+++ Texto fornecido +++

# verbo haver no pretérito perfeito composto do indicativo



## Estelinha

Oi pessoal!

Li num site que as 1ª e 2ª pessoas do plural do presente do indicativo do verbo HAVER são: 

-nós havemos/vós haveis   ou 
- nós hemos/vós heis. 

Na hora de formar o pretérito perfeito composto do indicativo, eu sei que o verbo auxiliar mais empregado no Brasil é TER. Mas também sei que o verbo HAVER poder ser utilizado com esse mesmo valor de auxiliar.

Minha pergunta é se, ao empregar o verbo HAVER no pretérito perfeito composto do indicativo, as 1ª e 2ª pessoas do plural (por exemplo do verbo cantar) são:

-nós havemos cantado/vós haveis cantado   ou 
- nós hemos cantado/vós heis cantado ou
- se ambas respostas sáo corretas.

Muito obrigada!


----------



## curlyboy20

Não sei bem como se conjuga aquele verbo quando você o quer utilizar desse jeito, mas talvez você possa encontrar o que precisa aqui.


----------



## Alandria

Não tenho 100% de certeza; mas, para mim, "hemos" é Espanhol.
Nesse caso, "havemos" seria o correto.

Devo salientar que essas formas do verbo "haver" para expressar o pretérito perfeito composto são ARCAICAS, não se usam mais (até onde me consta).


----------



## curlyboy20

Alandria said:


> Devo salientar que essas formas do verbo "haver" para expressar o pretérito perfeito composto são ARCAICAS, não se usam mais (até onde me consta).


 
Concordo. Acho que nem em Portugal, se não me engano, se usa isso.


----------



## Outsider

"Hemos" e "heis" são formas arcaicas. Hoje usam-se "havemos" e "haveis".


----------



## Mangato

Outsider said:


> "Hemos" e "heis" são formas arcaicas. Hoje diz-se "havemos" e "haveis".


 
No espanhol acontece uma coisa semelhante.

Utilizan-se as duas formas, hemos e habemos, na primeira pessoa do plural, com preferência hemos. Heis é totalmente arcaico. Úsa-se habeis.  Se alguém falase heis acharíamos que fosse um resucitado.
Onde eu moro temos tendência a dizer habemos, pela contaminação do idioma proprio.

Agora vejo que na última edición do DRAE, habemos foi embora. 

Cumprimentos,

MG


----------



## Estelinha

obrigada a todos pelas respostas!


----------



## Naticruz

curlyboy20 said:


> Concordo. Acho que nem em Portugal, se não me engano, se usa isso.


Não se enganam, Curlyboy e Alandria. Ainda que as gramáticas portuguesas refiram que os tempos compostos dos verbos se formam com os auxiliares _ter y haver,_ o certo é que aqui, em Portugal, há já muitos anos que o verbo haver desapareceu dos compêndios de conjugação dos verbos portugueses. Todos os tempos compostos são formados com o verbo _ter_.

Por outro lado, nos compêndios de conjugação verbal, o verbo _haver _regista para a primeira e segunda pessoas do plural do indicativo presente, as formas _havemos/hemos e haveis/heis_, no entanto _hemos e heis_ estão em desuso no português corrente.

+++ Trecho de dados +++

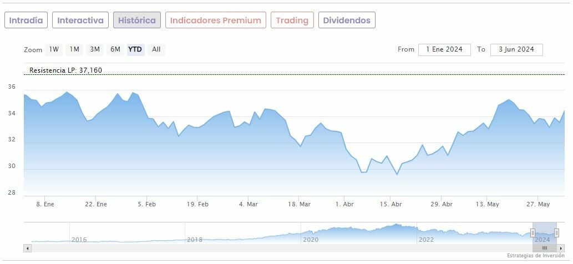This screenshot has height=264, width=573.
Task: Click the scrollbar left arrow
Action: pos(28,248)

+++

__O exercício__:
Transcreva da discussão sobre o verbo haver o trecho que vai de "No espanhol acontece" até "do idioma proprio.". As linhas do trecho de dados provêm de outra fonte, alheia à discussão sobre o verbo haver.

__Resposta da tarefa__:
No espanhol acontece uma coisa semelhante.

Utilizan-se as duas formas, hemos e habemos, na primeira pessoa do plural, com preferência hemos. Heis é totalmente arcaico. Úsa-se habeis.  Se alguém falase heis acharíamos que fosse um resucitado.
Onde eu moro temos tendência a dizer habemos, pela contaminação do idioma proprio.